Not getting * quantifier correctly in regex?

Not getting * quantifier correctly in regex? - java

I am new to regex and I'm going through the regex quantifier section. I have a question about the * quantifier. Here is the definition of the * quantifier:
X* - Finds no or several letter X
.* - any character sequence
Based on the above definition, I wrote a small program:
public static void testQuantifier() {
String testStr = "axbx";
System.out.println(testStr.replaceAll("x*", "M"));
//my expected output is MMMM but actual output is MaMMbMM
/*
Logic behind my expected output is:
1. it encounters a which means 0 x is found. It should replace a with M.
2. it encounters x which means 1 x is found. It should replace x with M.
3. it encounters b which means 0 x is found. It should replace b with M.
4. it encounters x which means 1 x is found. It should replace x with M.
so output should be MMMM but why it is MaMMbMM?
*/
System.out.println(testStr.replaceAll(".*", "M"));
//my expected output is M but actual output is MM
/*
Logic behind my expected output is:
It encounters axbx, which is any character sequence, it should
replace complete sequence with M.
So output should be M but why it is MM?
*/
}
UPDATE:-
As per the revised understanding, I expect the output as MaMMbM but not MaMMbMM. So I'm not getting why I get an extra M in the end?
My revised understanding for the first regex is:
1. it encounters a which means 0 x is found.
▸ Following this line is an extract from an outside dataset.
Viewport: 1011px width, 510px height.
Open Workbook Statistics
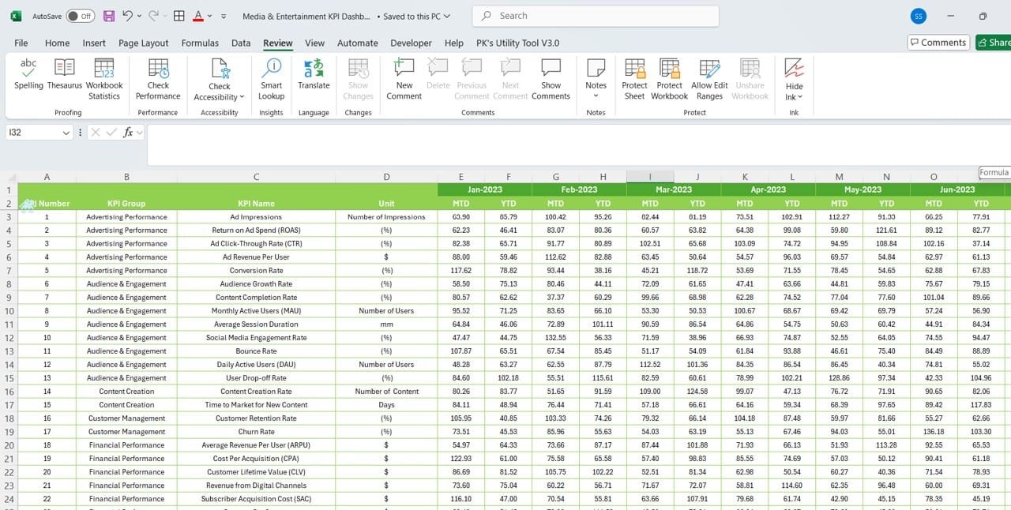tap(104, 79)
It should replace a with Ma.
2. it encounters x which means 1 x is found. It should replace x with M.
3. it encounters b which means 0 x is found. It should replace b with Mb.
4. it encounters x which means 1 x is found. It should replace x with M.
5. Lastly it encounters end of string at index 4. So it replaces 0x at end of String with M.
(Though I find it strange to consider also the index for end of string)
So the first part is clear now.
Also if somebody can clarify on the second regex, it would be helpful.
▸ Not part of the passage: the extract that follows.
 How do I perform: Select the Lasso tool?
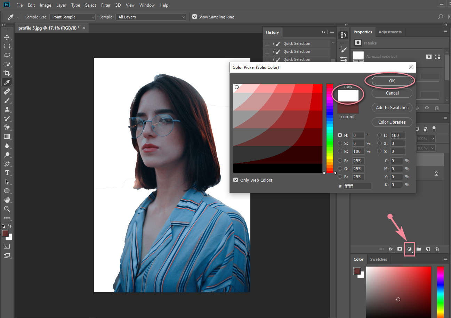7,55
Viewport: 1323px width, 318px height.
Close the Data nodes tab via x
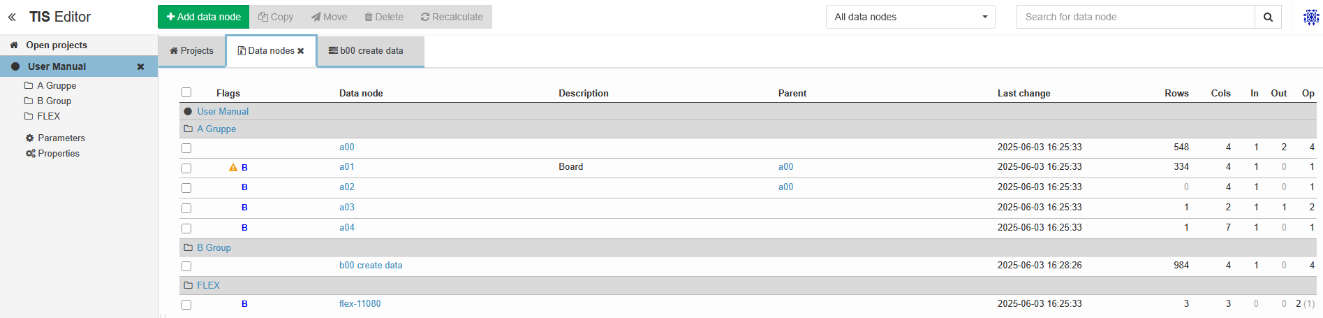[301, 51]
This is where you're going wrong:
first it encounters a which means 0 x is found. So it should replace a with M.
No - it means that 0 xs are found and then an a is found. You haven't said that the a should be replaced by M... you've said that any number of xs (including 0) should be replaced by M.
If you want every character to be replaced by M, you should just use .:
System.out.println(testStr.replaceAll(".", "23"));
(I would personally have expected a result of MaMbM - I'm looking into why you get MaMMbMM instead - I suspect it's because there's a sequence of 0 xs between the x and the b, but it still seems a little odd to me.)
EDIT: It becomes a bit clearer if you look at where your pattern matches. Here's code to show that:
Pattern pattern = Pattern.compile("x*");
Matcher matcher = pattern.matcher("axbx");
while (matcher.find()) {
System.out.println(matcher.start() + "-" + matcher.end());
}
Results (bear in mind that the end is exclusive) with a bit of explanation:
0-0 (index 0 = 'a', doesn't match)
1-2 (index 1 = 'x', matches)
2-2 (index 2 = 'b', doesn't match)
3-4 (index 3 = 'x', matches)
4-4 (index 4 is the end of the string)
If you replace each of those matches with "M", you end up with the output you're actually getting.
I think the fundamental problem is that if you've got a pattern which can match (in its entirety) the empty string, you can argue that that pattern occurs an infinite number of times between any two characters in the input. I would probably try to avoid such patterns where possible - make sure that any match has to include at least one character.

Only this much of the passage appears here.